Have you written shell scripts or helper programs and wondered how to organize them? Or been frustrated with always updating path or aliases? Here are two tips that helped me.

  • Create a /bin or /script directory in your home directory and add it to your path. Use it for your custom scripts and other executables you want to treat as shell commands.
  • Use Symlinks (symbolic link files) for scripts or binaries that won't go directly into the bin directory. For example, scripts or binaries that are part of a repository or project structure.

While these may seem obvious, it took a tip from a colleague before I organized this way. I've never looked back.

A personal “bin” directory

Bin is short for binary, though the idea of a storage bin also works!

On Unix systems there are various bin directories containing runable programs and scripts. It's no surprise the naming convention was extended to a bin directory in the user home directory. On some Unix systems the $HOME/bin directory is automatically added to your path if the directory exists.

If your system does not automatically add the bin directory to your path, you'll have to do it manually. A command such as the following placed in your shell init file will do it:

    export PATH=/your_home_dir/bin:$PATH

Shell init file names vary by system and shell type. On my system it's .bashrc or .bash_profile.

After adding the directory and path, don't forget it won't take effect until you start a new shell.

Use Symbolic Links (“symlinks”)

A symbolic link, or symlink, makes a file behave like it's in two locations at once; it's actual location and the symlink location.
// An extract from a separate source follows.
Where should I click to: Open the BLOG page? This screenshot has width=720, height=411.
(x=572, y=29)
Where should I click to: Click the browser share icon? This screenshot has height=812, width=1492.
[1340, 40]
You can read more about them here: Symbolic Links (Wikipedia).

If you have a script or program that's incovenient to place directly in your bin directory because it's part of something else, simply create a symlink to it in your bin directory.
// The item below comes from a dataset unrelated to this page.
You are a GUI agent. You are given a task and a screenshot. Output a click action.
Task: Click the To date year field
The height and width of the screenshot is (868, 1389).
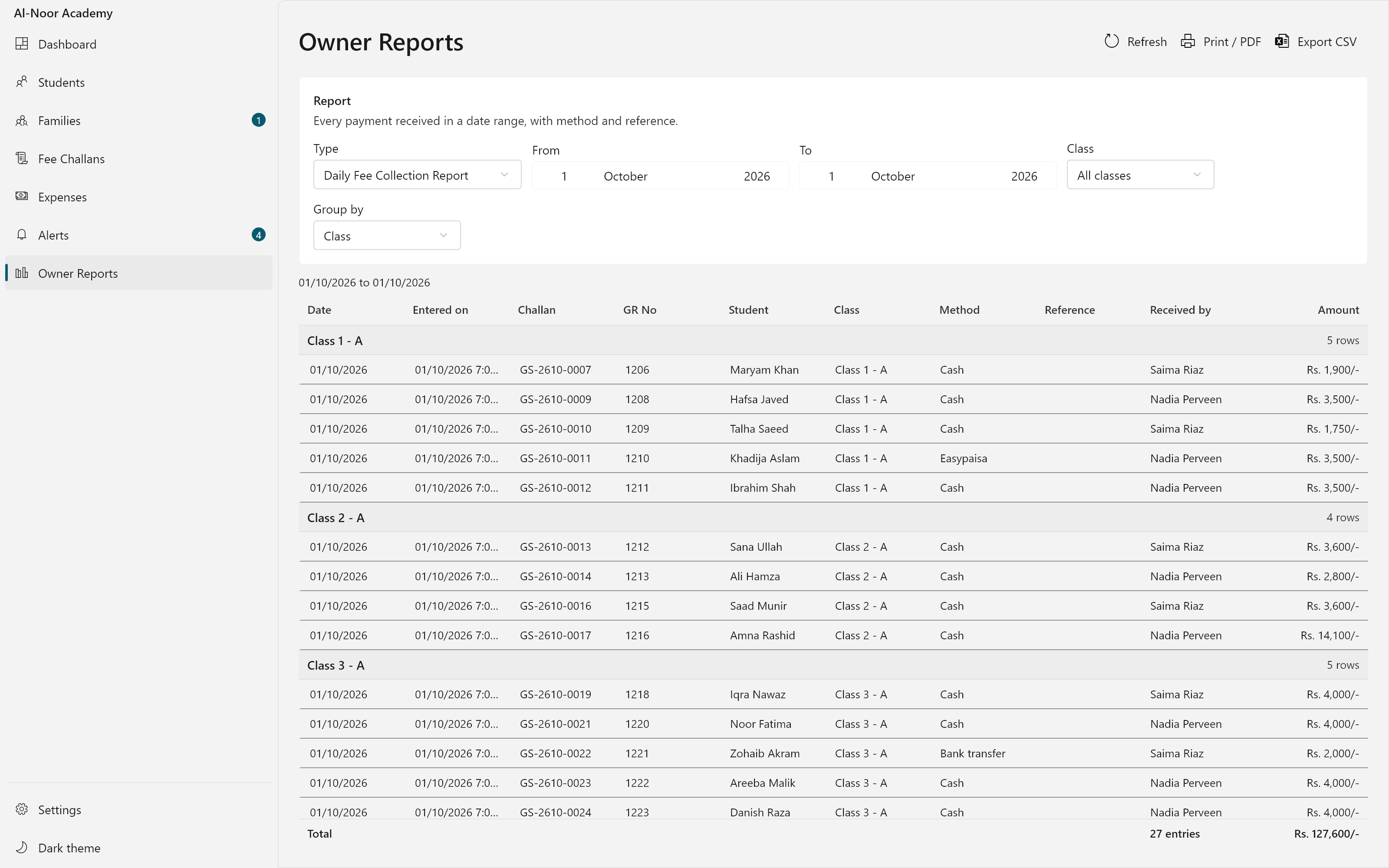pyautogui.click(x=1024, y=176)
For example, if you have a set of tools that originate in a git repository, clone the repository to an appropriate directory and symlink the tools you want to use into your bin directory.

An Example

Here is a sampling of my current /bin directory:

  • wp-cli.phar file renamed to wp (the WordPress command line tool)
  • composer phar file
  • drush launcher phar file
  • symlinks to bash scripts in a local clone of
  • symlinks to 2 different versions of drush (the Drupal comand line tool).
    Each version is built its own directory with composer.